New Delhi: The Supreme Court today reserved its order on the quantum of punishment in the current suo moto criminal contempt case against advocate Prashant Bhushan for his two tweets.
During the course of today’s hearing, Senior Advocate Rajeev Dhavan, appearing for Bhushan, sought the court’s permission to read out the supplementary statement by Bhushan.
The bench, led by Justice Arun Mishra, however, said that the bench had already read the statement.
The bench thereafter sought the Attorney General’s views as to what should be done on the issue. AG KK Venugopal submitted: “Several sitting and retired judges have commented upon corruption in the higher judiciary. These statements were perhaps only to tell the court about the facts and ask for reforms. It is a fit case to forgive him.”
Justice Mishra, however, interjected and asked the AG to refrain from citing comments by former judges of the Supreme Court or media reports. “We shouldn’t be getting influenced by media reports. We will rather hear what the AG has to say,” Justice Mishra added.
Justice Mishra further observed that there is a positive part of the statement by Prashant Bhushan in which he says he has faith in this institution. But at the same time he says, he won’t apologise since he has not made any mistake. Everyone makes mistakes, but the person must also realise it.
Justice BR Gavai then asked the AG that he too had filed a contempt case against Bhushan and withdrew it only after he expressed regret. But that was not the case here.
Justice Mishra thereafter said that if Bhushan believes that he has done no wrong, what’s the purpose of this warning?
The AG urged the bench not to consider Bhushan’s reply.
However, Justice Mishra said: “How can the bench not consider the response? Moreover, everyone is criticising the judges that they haven’t considered his response which, according to the bench, is even more derogatory. Now if the bench removes it, it will be blamed for deleting it.”
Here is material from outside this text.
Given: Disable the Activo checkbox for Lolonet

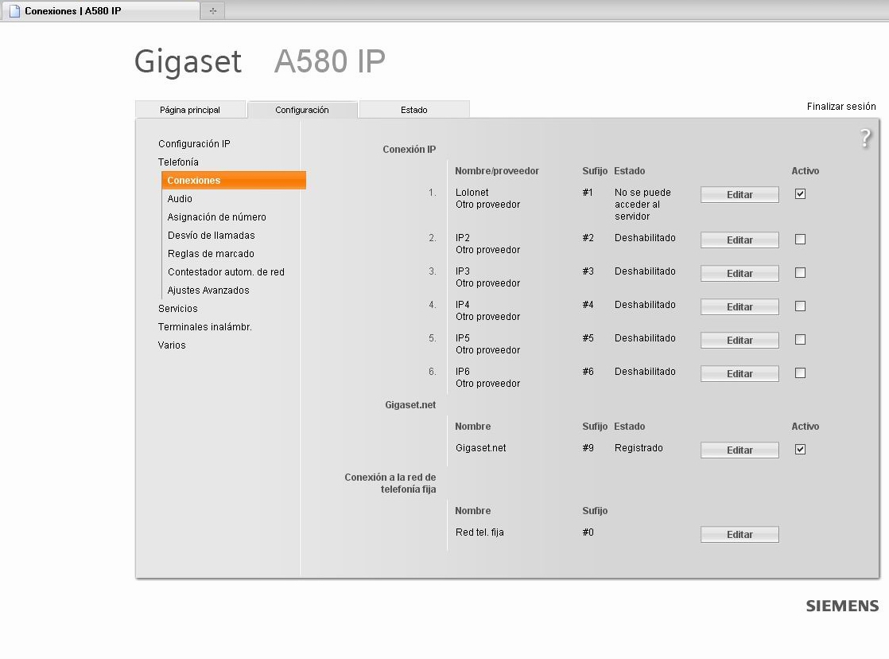Looking at the screenshot, I should point(801,193).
The AG thereafter submitted that Bhushan has expressed regret in the 2009 matter.”Let him say this in the present matter too and say he expresses regret. That will be the statesmanship,” added the AG.
Justice Mishra then asked the AG to read Bhushan’s reply where he has said: “’Supreme Court has collapsed’. Isn’t that objectionable?” asked Justice Mishra.
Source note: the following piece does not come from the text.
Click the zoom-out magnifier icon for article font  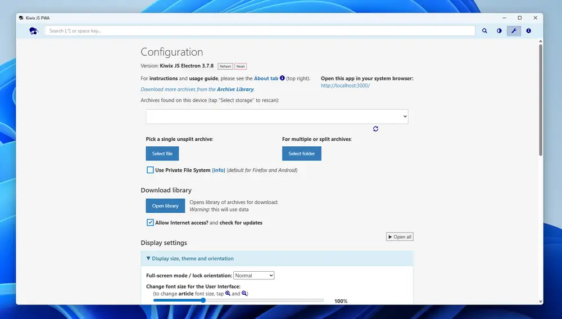tap(244, 294)
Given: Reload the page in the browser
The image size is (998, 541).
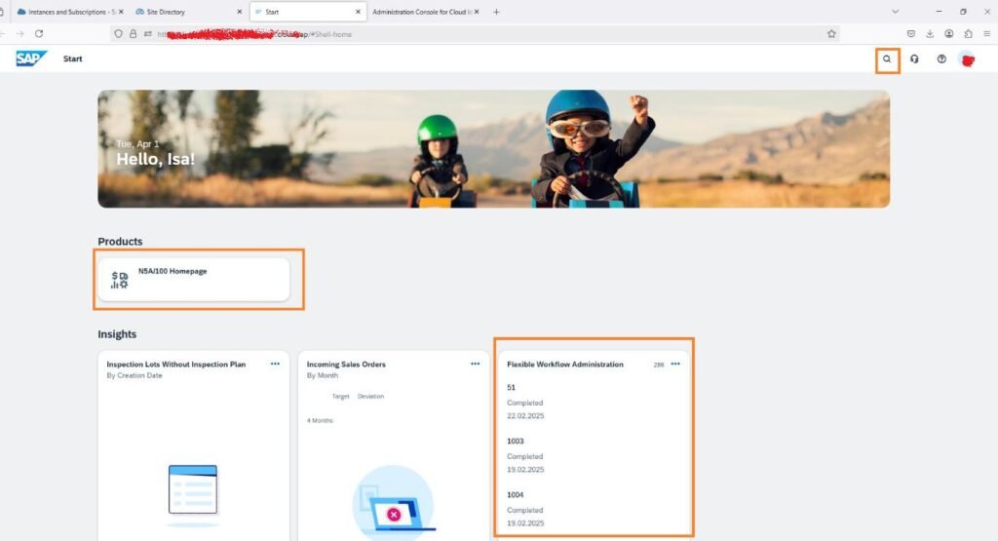Looking at the screenshot, I should 39,33.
He further said that Bhushan has made several disparaging remarks against this institution, judges of this court.
The AG, however, submitted that there will be no purpose served by inflicting punishment. Bhushan should be allowed to withdraw the affidavit.
Justice Mishra, however, inclined to consider the affidavit, said: “But they have been asking us to consider this.”
Dhavan thereafter said that the last order gives Bhushan time to submit an unconditional apology. If it is allowed it would look like as if a contemnor is coerced to give an apology so that it gets over.
On sentencing, Dhavan submitted that this isn’t an offender who doesn’t acknowledge his duty towards the court. He has contributed so much to this court.
Dhavan also gave his own example that he himself had described former CJI JS Khehar as a Sultan in the court and he demonstrated why and how. There was no contempt case against him.
Dhavan referring to his articles, books and comments asked the bench whether all that would mean scandalizing the court.
Dhavan also reminded Justice Mishra, who as a judge in the Calcutta High Court, let go of Mamata Banerjee after she said all judges were corrupt.
Dhavan pointed out: “This institution must have criticism, and not just criticism but extreme criticism. Your shoulders are broad enough.”
Dhavan further submitted that if Bhushan’s statement is read as a whole, it says he has highest regard for this institution, but he has his opinion about the last four CJIs and the manner in which this court has gone wrong. One criticizes the court when one feels sincere about the institution, Dhavan added.
He urged the bench to recall the judgement convicting Bhushan and not to coerce an apology from him. “A message that he should be little restrained in future should be enough”, he added.
While Dhavan urged the bench to hear Bhushan before pronouncing any order, Justice Mishra remarked: “Why to bother him if we have decided to punish him?”
Dhavan, however, prayed that Bhushan should not be made a martyr by punishing him, this controversy will continue depending on what punishment this court gives to him and the controversy will end only if this court shows statesmanship.
Justice Mishra thereafter said: “If the bar and the bench are going to destroy each other, who will have faith in this institution? Don’t just attack. Judges cannot go to the press to defend themselves. You, lawyers are our voice.”
Justice Mishra once again, pressing on an apology from Bhushan, said: “What is wrong in an apology? You have hurt someone. You must remove the hurt.”
Bhushan was held guilty of criminal contempt of court for his tweets against the Chief Justice Chief SA Bobde and against the former Chief Justices.
The bench, however, did not decide on the quantum of punishment for Bhushan while holding him guilty of contempt.